0

Current code:

public static void WhoIsOnline(string worldName, WhoIsOnlineReceived callback)
    {
        string url = "http://www.tibia.com/community/?subtopic=worlds&world=" + worldName;
        HttpWebRequest request = (HttpWebRequest)HttpWebRequest.Create(url);

        request.BeginGetResponse(delegate(IAsyncResult ar)
        {
            string html = GetHTML(ar);

            MatchCollection matches = Regex.Matches(html, @"<TD WIDTH=70%><[^<]*>([^<]*)</A></TD><TD WIDTH=10%>([^<]*)</TD><TD WIDTH=20%>([^<]*)</TD></TR>");
            List<CharOnline> chars = new List<CharOnline>(matches.Count);
            CharOnline co;

            for(int i = 0; i < matches.Count; i++)
            {
                co = new CharOnline();
                co.Name = Prepare(matches[i].Groups[1].Value);
                co.Level = int.Parse(matches[i].Groups[2].Value);
                co.Vocation = Prepare(matches[i].Groups[3].Value);
                chars.Add(co);
            }

            callback(chars);
        }, request);
    }

I was using this to scrape the online list, but they have changed their layout and I'm not sure how to change the regex to get the same information.

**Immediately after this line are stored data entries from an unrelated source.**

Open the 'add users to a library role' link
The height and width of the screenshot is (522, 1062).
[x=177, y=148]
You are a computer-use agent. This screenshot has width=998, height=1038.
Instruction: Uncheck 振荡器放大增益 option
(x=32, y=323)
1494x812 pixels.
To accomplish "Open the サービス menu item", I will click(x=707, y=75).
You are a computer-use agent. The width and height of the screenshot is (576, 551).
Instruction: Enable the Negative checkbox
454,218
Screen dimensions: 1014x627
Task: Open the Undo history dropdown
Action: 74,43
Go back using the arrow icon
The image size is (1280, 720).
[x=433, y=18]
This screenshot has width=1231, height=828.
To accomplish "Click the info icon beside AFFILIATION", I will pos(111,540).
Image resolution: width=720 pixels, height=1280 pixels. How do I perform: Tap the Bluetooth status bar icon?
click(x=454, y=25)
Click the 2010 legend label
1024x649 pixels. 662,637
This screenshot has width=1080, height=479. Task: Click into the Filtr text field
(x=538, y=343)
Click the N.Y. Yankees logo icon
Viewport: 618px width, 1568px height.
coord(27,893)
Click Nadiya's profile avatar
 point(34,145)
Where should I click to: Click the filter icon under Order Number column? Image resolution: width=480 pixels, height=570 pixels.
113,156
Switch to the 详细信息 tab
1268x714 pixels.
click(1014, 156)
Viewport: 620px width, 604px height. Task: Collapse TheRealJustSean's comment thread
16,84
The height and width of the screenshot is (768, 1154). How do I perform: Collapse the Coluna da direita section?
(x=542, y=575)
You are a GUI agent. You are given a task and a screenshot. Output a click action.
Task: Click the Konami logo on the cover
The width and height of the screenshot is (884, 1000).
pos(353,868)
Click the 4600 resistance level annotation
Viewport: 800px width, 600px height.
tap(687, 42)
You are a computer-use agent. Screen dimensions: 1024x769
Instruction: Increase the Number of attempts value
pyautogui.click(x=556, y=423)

http://www.tibia.com/community/?subtopic=worlds&world=Libera

The link I am trying to use above.

Alex Mack
  • 3
  • 1
  • 4
    Why are you using regex to parse HTML? Take a look at the [HTML Agility Pack](http://htmlagilitypack.codeplex.com/), it does what you need, and more, in a robust way. – Tomalak Oct 23 '11 at 11:01
  • I'm trying to retrieve the player name, vocation, and level. Agility Pack will be able to do this easier? – Alex Mack Oct 23 '11 at 11:04
  • @Ales Yes. And fail-proof. And more maintainable (especially since regex does not seem to be your strong point). Probably even in less-lines of code. See [this question](http://stackoverflow.com/questions/846994/how-to-use-html-agility-pack) to get an overview how the Agility Pack works. – Tomalak Oct 23 '11 at 11:06

1 Answers1

0

As the others said, proper HTML parsing is much more robust and definitely a better way to go.

However, this should work:

MatchCollection matches = Regex.Matches(html, @"<a href="".*?subtopic=characters&name=.*?"".*?>(.*?)</a>.*?<td.*?>(\d+)</td><td.*?>(.*?)</td>);
Sebastian Paaske Tørholm
  • 49,493
  • 11
  • 100
  • 118